Please recast all the entries below as a Markdown table with the columns "No." and "Text", one numbered row per line and blank lines left out.

++++

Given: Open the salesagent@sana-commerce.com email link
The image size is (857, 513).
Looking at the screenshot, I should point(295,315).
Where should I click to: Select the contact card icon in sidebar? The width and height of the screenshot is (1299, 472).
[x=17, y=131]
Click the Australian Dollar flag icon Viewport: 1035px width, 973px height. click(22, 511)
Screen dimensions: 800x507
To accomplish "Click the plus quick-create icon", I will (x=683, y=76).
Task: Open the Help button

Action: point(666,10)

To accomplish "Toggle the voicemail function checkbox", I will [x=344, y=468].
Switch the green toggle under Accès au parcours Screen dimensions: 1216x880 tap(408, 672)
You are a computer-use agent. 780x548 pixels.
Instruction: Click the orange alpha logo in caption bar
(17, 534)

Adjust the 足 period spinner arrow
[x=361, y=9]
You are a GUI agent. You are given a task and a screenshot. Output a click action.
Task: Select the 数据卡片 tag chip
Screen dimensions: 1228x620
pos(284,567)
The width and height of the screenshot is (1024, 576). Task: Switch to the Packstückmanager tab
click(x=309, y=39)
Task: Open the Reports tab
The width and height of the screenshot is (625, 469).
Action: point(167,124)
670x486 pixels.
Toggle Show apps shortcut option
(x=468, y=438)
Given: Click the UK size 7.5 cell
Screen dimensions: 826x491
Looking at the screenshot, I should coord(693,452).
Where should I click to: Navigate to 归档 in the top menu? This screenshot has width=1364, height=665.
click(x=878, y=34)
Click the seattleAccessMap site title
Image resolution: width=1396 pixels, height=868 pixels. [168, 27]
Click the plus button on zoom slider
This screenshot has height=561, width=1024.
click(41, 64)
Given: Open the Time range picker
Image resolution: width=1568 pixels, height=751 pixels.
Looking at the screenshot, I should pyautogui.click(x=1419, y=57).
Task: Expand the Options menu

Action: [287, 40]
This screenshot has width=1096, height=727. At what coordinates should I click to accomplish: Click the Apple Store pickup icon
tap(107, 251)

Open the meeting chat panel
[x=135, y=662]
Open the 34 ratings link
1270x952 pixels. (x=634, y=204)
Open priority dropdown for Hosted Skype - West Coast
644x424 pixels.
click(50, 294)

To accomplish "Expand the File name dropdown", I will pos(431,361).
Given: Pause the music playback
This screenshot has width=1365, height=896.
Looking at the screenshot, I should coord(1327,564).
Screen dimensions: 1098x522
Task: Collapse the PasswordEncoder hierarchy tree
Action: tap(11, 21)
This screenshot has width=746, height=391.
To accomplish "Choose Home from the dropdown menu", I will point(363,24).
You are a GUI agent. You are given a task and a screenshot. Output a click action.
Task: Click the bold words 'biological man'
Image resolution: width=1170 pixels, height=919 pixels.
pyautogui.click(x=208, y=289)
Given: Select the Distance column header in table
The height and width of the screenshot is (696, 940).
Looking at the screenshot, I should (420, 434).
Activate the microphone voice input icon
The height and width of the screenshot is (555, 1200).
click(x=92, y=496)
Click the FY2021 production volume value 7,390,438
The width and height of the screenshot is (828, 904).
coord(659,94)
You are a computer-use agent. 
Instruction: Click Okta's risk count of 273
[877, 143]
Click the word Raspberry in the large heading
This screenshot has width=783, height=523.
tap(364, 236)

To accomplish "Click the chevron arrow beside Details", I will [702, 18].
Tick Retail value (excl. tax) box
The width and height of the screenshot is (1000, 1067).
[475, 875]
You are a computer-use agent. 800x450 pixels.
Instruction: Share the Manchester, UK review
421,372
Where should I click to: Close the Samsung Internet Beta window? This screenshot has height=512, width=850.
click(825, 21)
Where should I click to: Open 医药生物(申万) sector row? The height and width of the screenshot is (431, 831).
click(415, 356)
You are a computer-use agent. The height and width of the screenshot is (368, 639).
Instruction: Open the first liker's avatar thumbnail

++++

**ANSWER TO THE TASK:**
| No. | Text |
|---|---|
| 1 | Given: Open the salesagent@sana-commerce.com email link |
| 2 | The image size is (857, 513). |
| 3 | Looking at the screenshot, I should point(295,315). |
| 4 | Where should I click to: Select the contact card icon in sidebar? The width and height of the screenshot is (1299, 472). |
| 5 | [x=17, y=131] |
| 6 | Click the Australian Dollar flag icon Viewport: 1035px width, 973px height. click(22, 511) |
| 7 | Screen dimensions: 800x507 |
| 8 | To accomplish "Click the plus quick-create icon", I will (x=683, y=76). |
| 9 | Task: Open the Help button |
| 10 | Action: point(666,10) |
| 11 | To accomplish "Toggle the voicemail function checkbox", I will [x=344, y=468]. |
| 12 | Switch the green toggle under Accès au parcours Screen dimensions: 1216x880 tap(408, 672) |
| 13 | You are a computer-use agent. 780x548 pixels. |
| 14 | Instruction: Click the orange alpha logo in caption bar |
| 15 | (17, 534) |
| 16 | Adjust the 足 period spinner arrow |
| 17 | [x=361, y=9] |
| 18 | You are a GUI agent. You are given a task and a screenshot. Output a click action. |
| 19 | Task: Select the 数据卡片 tag chip |
| 20 | Screen dimensions: 1228x620 |
| 21 | pos(284,567) |
| 22 | The width and height of the screenshot is (1024, 576). Task: Switch to the Packstückmanager tab |
| 23 | click(x=309, y=39) |
| 24 | Task: Open the Reports tab |
| 25 | The width and height of the screenshot is (625, 469). |
| 26 | Action: point(167,124) |
| 27 | 670x486 pixels. |
| 28 | Toggle Show apps shortcut option |
| 29 | (x=468, y=438) |
| 30 | Given: Click the UK size 7.5 cell |
| 31 | Screen dimensions: 826x491 |
| 32 | Looking at the screenshot, I should coord(693,452). |
| 33 | Where should I click to: Navigate to 归档 in the top menu? This screenshot has width=1364, height=665. |
| 34 | click(x=878, y=34) |
| 35 | Click the seattleAccessMap site title |
| 36 | Image resolution: width=1396 pixels, height=868 pixels. [168, 27] |
| 37 | Click the plus button on zoom slider |
| 38 | This screenshot has height=561, width=1024. |
| 39 | click(41, 64) |
| 40 | Given: Open the Time range picker |
| 41 | Image resolution: width=1568 pixels, height=751 pixels. |
| 42 | Looking at the screenshot, I should pyautogui.click(x=1419, y=57). |
| 43 | Task: Expand the Options menu |
| 44 | Action: [287, 40] |
| 45 | This screenshot has width=1096, height=727. At what coordinates should I click to accomplish: Click the Apple Store pickup icon |
| 46 | tap(107, 251) |
| 47 | Open the meeting chat panel |
| 48 | [x=135, y=662] |
| 49 | Open the 34 ratings link |
| 50 | 1270x952 pixels. (x=634, y=204) |
| 51 | Open priority dropdown for Hosted Skype - West Coast |
| 52 | 644x424 pixels. |
| 53 | click(50, 294) |
| 54 | To accomplish "Expand the File name dropdown", I will pos(431,361). |
| 55 | Given: Pause the music playback |
| 56 | This screenshot has width=1365, height=896. |
| 57 | Looking at the screenshot, I should coord(1327,564). |
| 58 | Screen dimensions: 1098x522 |
| 59 | Task: Collapse the PasswordEncoder hierarchy tree |
| 60 | Action: tap(11, 21) |
| 61 | This screenshot has width=746, height=391. |
| 62 | To accomplish "Choose Home from the dropdown menu", I will point(363,24). |
| 63 | You are a GUI agent. You are given a task and a screenshot. Output a click action. |
| 64 | Task: Click the bold words 'biological man' |
| 65 | Image resolution: width=1170 pixels, height=919 pixels. |
| 66 | pyautogui.click(x=208, y=289) |
| 67 | Given: Select the Distance column header in table |
| 68 | The height and width of the screenshot is (696, 940). |
| 69 | Looking at the screenshot, I should (420, 434). |
| 70 | Activate the microphone voice input icon |
| 71 | The height and width of the screenshot is (555, 1200). |
| 72 | click(x=92, y=496) |
| 73 | Click the FY2021 production volume value 7,390,438 |
| 74 | The width and height of the screenshot is (828, 904). |
| 75 | coord(659,94) |
| 76 | You are a computer-use agent.  |
| 77 | Instruction: Click Okta's risk count of 273 |
| 78 | [877, 143] |
| 79 | Click the word Raspberry in the large heading |
| 80 | This screenshot has width=783, height=523. |
| 81 | tap(364, 236) |
| 82 | To accomplish "Click the chevron arrow beside Details", I will [702, 18]. |
| 83 | Tick Retail value (excl. tax) box |
| 84 | The width and height of the screenshot is (1000, 1067). |
| 85 | [475, 875] |
| 86 | You are a computer-use agent. 800x450 pixels. |
| 87 | Instruction: Share the Manchester, UK review |
| 88 | 421,372 |
| 89 | Where should I click to: Close the Samsung Internet Beta window? This screenshot has height=512, width=850. |
| 90 | click(825, 21) |
| 91 | Where should I click to: Open 医药生物(申万) sector row? The height and width of the screenshot is (431, 831). |
| 92 | click(415, 356) |
| 93 | You are a computer-use agent. The height and width of the screenshot is (368, 639). |
| 94 | Instruction: Open the first liker's avatar thumbnail |